There has been skepticism about Inspire's authenticity and Khan's connection to some Al Qaeda figures in Yemen, but several organizations outside the U.S. government that monitor extremist web sites and statements have concluded that Khan and Inspire are in fact working with Al Qaeda in the Arabian Peninsula.
Ben Venzke, who runs IntelCenter, one of the groups that monitors extremist sites, quickly concluded that Khan's magazine was real. He pointed to the most recent issue of Inspire, which took gloating credit for the cargo bomb plot.
"We have never seen a jihadist group in the Al Qaeda orbit ever release, let alone only a few weeks after, such a detailed accounting of the philosophy, operational details, intent and next steps following a major attack," said Venzke.

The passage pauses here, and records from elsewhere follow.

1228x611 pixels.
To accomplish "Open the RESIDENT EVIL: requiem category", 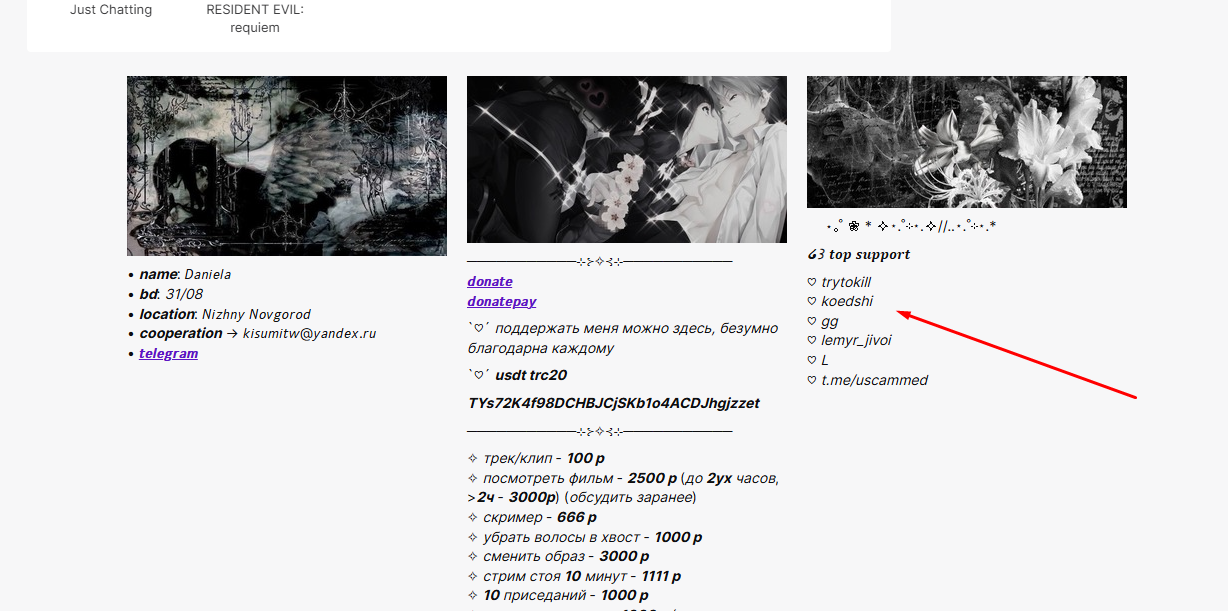I will click(255, 19).
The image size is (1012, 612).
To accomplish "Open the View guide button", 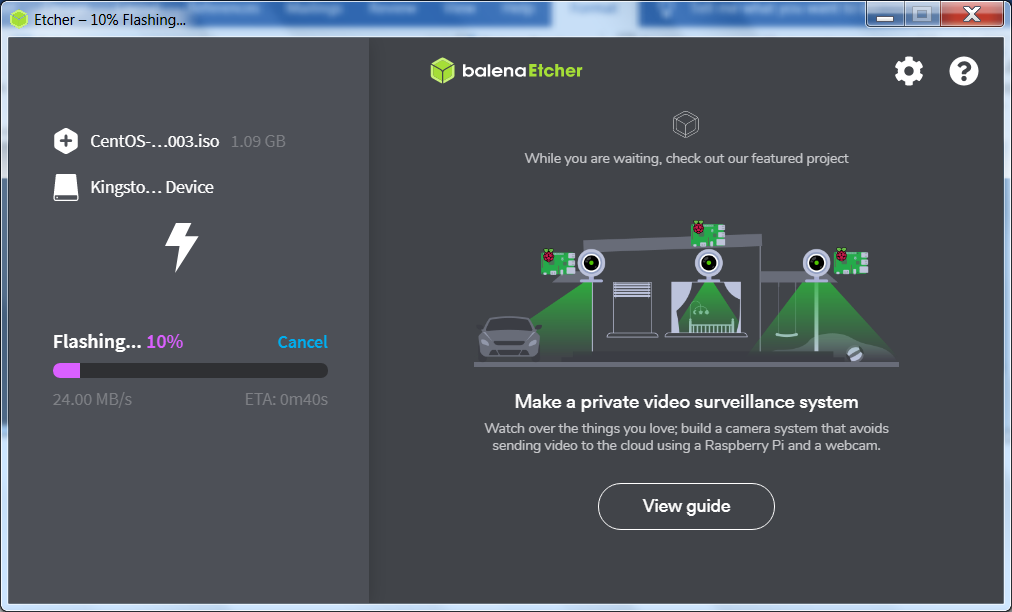I will [686, 506].
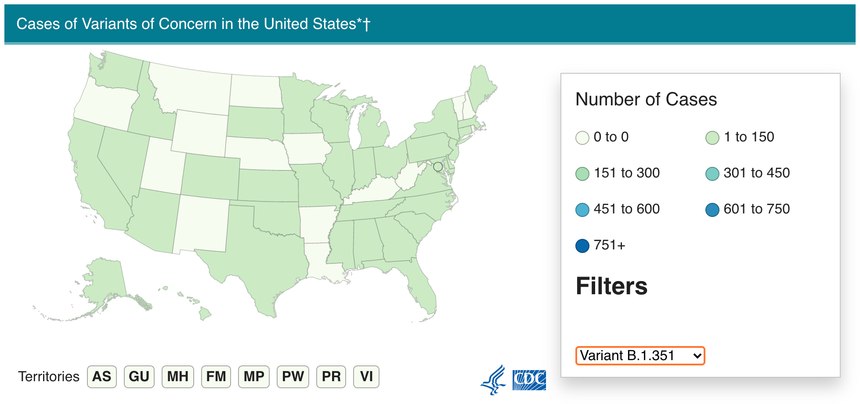Click the '0 to 0' legend swatch
Viewport: 860px width, 404px height.
click(x=582, y=138)
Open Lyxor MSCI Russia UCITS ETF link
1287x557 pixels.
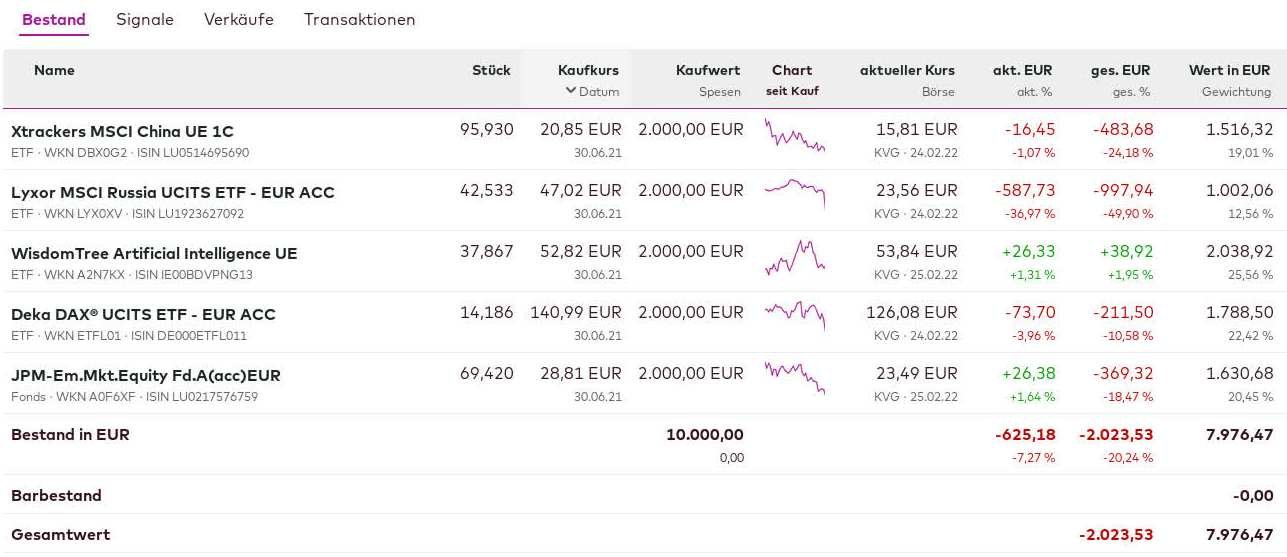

"This may represent a new level of interaction by jihadi groups following an operation and is a far cry from the days of shadowy claims and questions as to who was actually responsible."
In the most recent issue of the magazine, Khan's used a mocking tone to respond to Western security procedures intended to prevent further bombs sent via cargo shipments.
"The British government said that if a toner weighs more than 500 grams it won't be allowed on board a plane. Who is the genius who came up with this suggestion? Do you think that we have nothing to send but printers?"